Sepsis, yang mana masih digunakan istilah SIRS untuk menyebut suatu akibat dari
infeksi, tetap menjadi penyebab utama morbiditas dan kematian di Amerika Serikat. Pada
kenyataannya, dalam peninjauan data sekitar 750 juta pasien yang dirawat di rumah sakit dari
tahun 1979 – 2000, didapatkan 10.319.418 diantaranya adalah kasus sepsis. Selama masa
peneitian, terjadi peningkatan tahunan 8,7% kejadian sepsis, dari sekitar 164.000 kasus
menjadi hampir 660.000 kasus yang dilaporkan dari hasil survei nasional yang menunjukan
bahwa selama hampir 1,6 juta pasien rawat inap pada anak usia 19 tahun atau dibawahnya,
ada 42.364 kasus sepsis berat anak per tahun. Kejadian terbesar pada bayi (5,16 kejadian per
1000 kasus), dan menurun tajam pada anak-anak lebih tua (0,20 per 1000 dalam usia 10
sampai 14 tahun), dan lebih tinggi kejadian pada anak laki-laki daripada anak perempuan.
Mereka juga melaporkan bahwa angka kematian di rumah sakit untuk pasien yang memenuhi

1
kriteria sepsis berat adalah sekitar 10%, atau kematian nasional 4383 (6,2 per 100,000
penduduk).

Etiologi Sepsis

Penyebab dari sepsis terbesar adalah bakteri gram (-) dengan prosentase 60-70 %
kasus, yang menyebabkan berbagai produk yang dapat menstimulasi sel imun. Sel tersebut
akan terpacu untuk melepaskan mediator inflamasi. Produk yang berperan penting terhadap
sepsis adalah lipopolisakarida (LPS). LPS atau endotoksin glikoprotein kompleks merupakan
komponen utama membran terluar dari bakteri gram negatif. LPS merangsang peradangan
jaringan, demam dan syok pada penderita infeksi. Struktur lipid A dalam LPS bertanggung
jawab terhadap reaksi dalam tubuh penderita. Staphylococci, Pneumococci, Sterptococcus dan
bakteri gram negatif lainnya menyebabkam sepsis. Selain itu jamur opoortunistik, virus ( dengue
dan herpes ) atau protozoa ( Falciparum malariae ) dilaporkan dapat menyebabkan sepsis,
walaupun jarang.

Peptidoglikan merupakan komponen dinding sel dari semua kuman, pemberian infus
substansi ini pada binatang akan memberikan gejala mirip pemberian endotoksin. Peptidogliksn
diketahui dapat menyebabkan agregasi trombosit.

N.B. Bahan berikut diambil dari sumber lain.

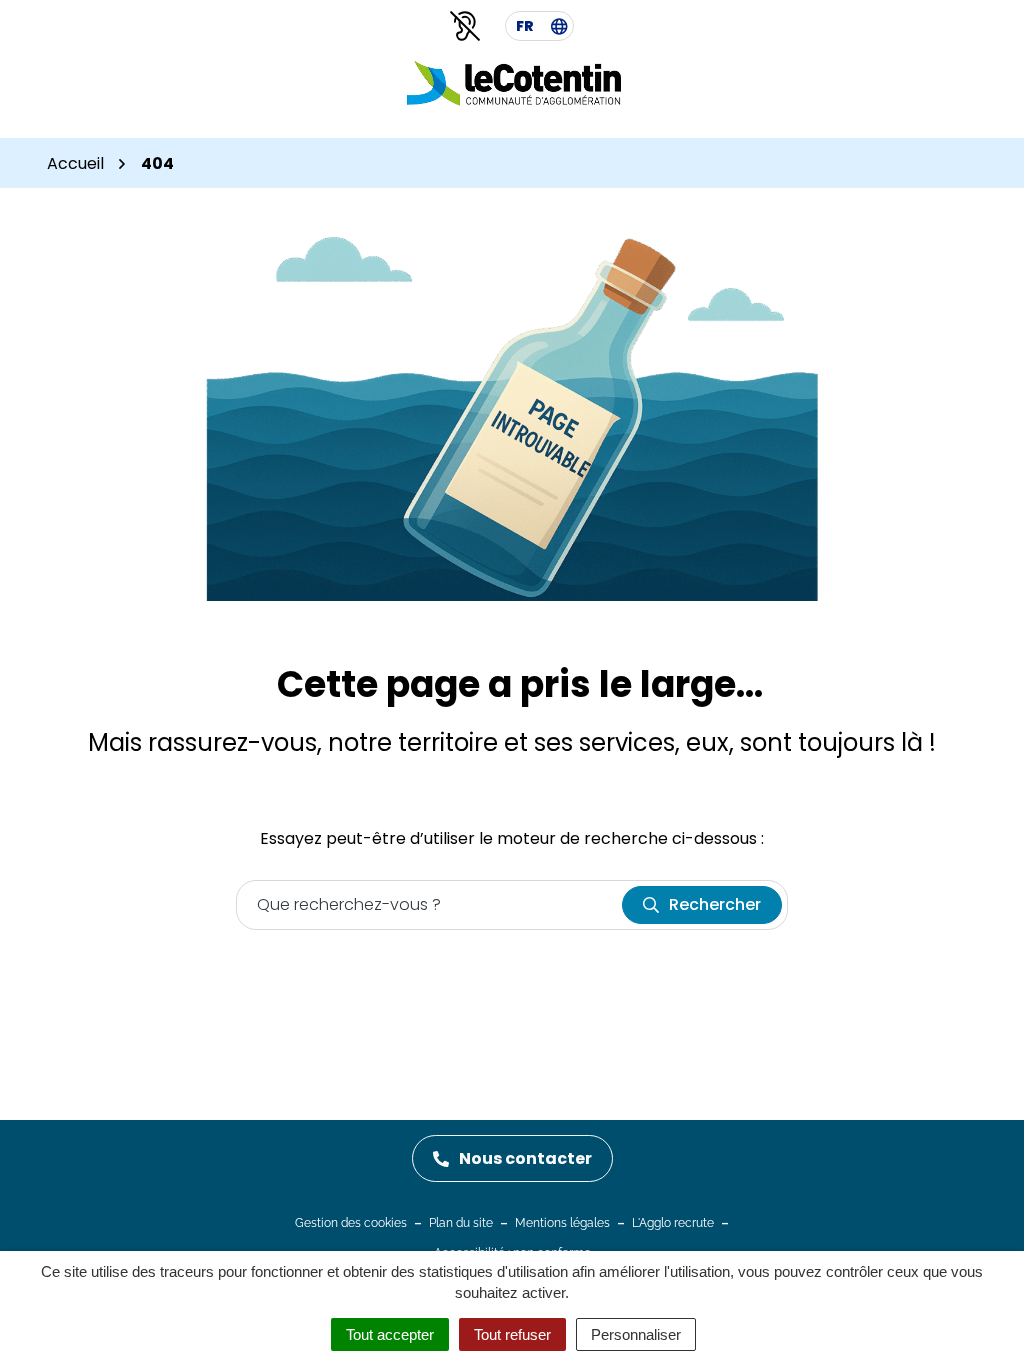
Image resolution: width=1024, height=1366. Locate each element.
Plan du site (461, 1223)
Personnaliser (636, 1334)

Eksotoksin yang dihasilkan oleh berbagai macam kuman , misalnya α-hemolisin ( S.


Aurens ), E. coli hemolisin ( E. coli ) dapat merusak integritas membran sel imun secara
langsung.

Dari semua faktor diatas, faktor yang paling penting adalah LPS endotoksin gram negatif
dan dinyatakan sebagai penyebab sepsis terbanyak. LPS dapat langsung mengaktifkan sistem
imun selular dan humoral, yang dapat menimbulkan perkembangan gejala septicemia. LPS
sendiri tidak mempunyai sifat toksik, tetapi merangsang pengeluaran mediator inflamasi yang
bertanggung jawab terhadap sepsis. Makrofag mengeluarkan polipeptida, yang disebut faktor
nekrosis tumor (tumor necrosis factor/ TNF) dan interleukin 1(IL-1), IL-6, dan IL-8 yang
merupakan mediator kunci dan sering mengikat sangat tinggi pada penderita
immunocompromise (IC) yang mengalami sepsis.

2
Fisiologis Pertahanan Tubuh

Sistem pertahanan tubuh kita dimulai dari yang tampak atau dari yang berukuran makro
saperti kulit,asam lambung, pergerakan cilia (pada epitel pernapasan), flora normal,
imunoglobulin, sekresi mukus, dan lapisan mukosa. Namun awal sepsis dimulai jika infeksi
dapat menembus lapisan mukosa sehingga faktor tersebut dapat lolos sampai ke aliran darah
(sistemik). Adapun pejamu juga mensekresikan protein yang secara tak langsung menghambat
perlengketan bakteri seperti fibronektin, laminin, kolagen, dan vitronekti. Protein-protein tersebut
berada pada matriks ekstraselular dan berfungsi untuk mencegah perlekataan bakteri terhadap
sel target sehingga mencegah bakteri dapat melakukan perlengketan dan menembus lapisan
sel untuk menuju pembuluh darah.

Tidak hanya sampai disitu, sekalipun bakteri berhasil lolos menuju pembuluh darah,
tetap ada pertahanan spesifik tubuh yaitu sel-sel imun seperti neutrofil, monosit-makrofag,
limfosit (B dan T), imunoglobulin, sistem komplemen dan sitokin.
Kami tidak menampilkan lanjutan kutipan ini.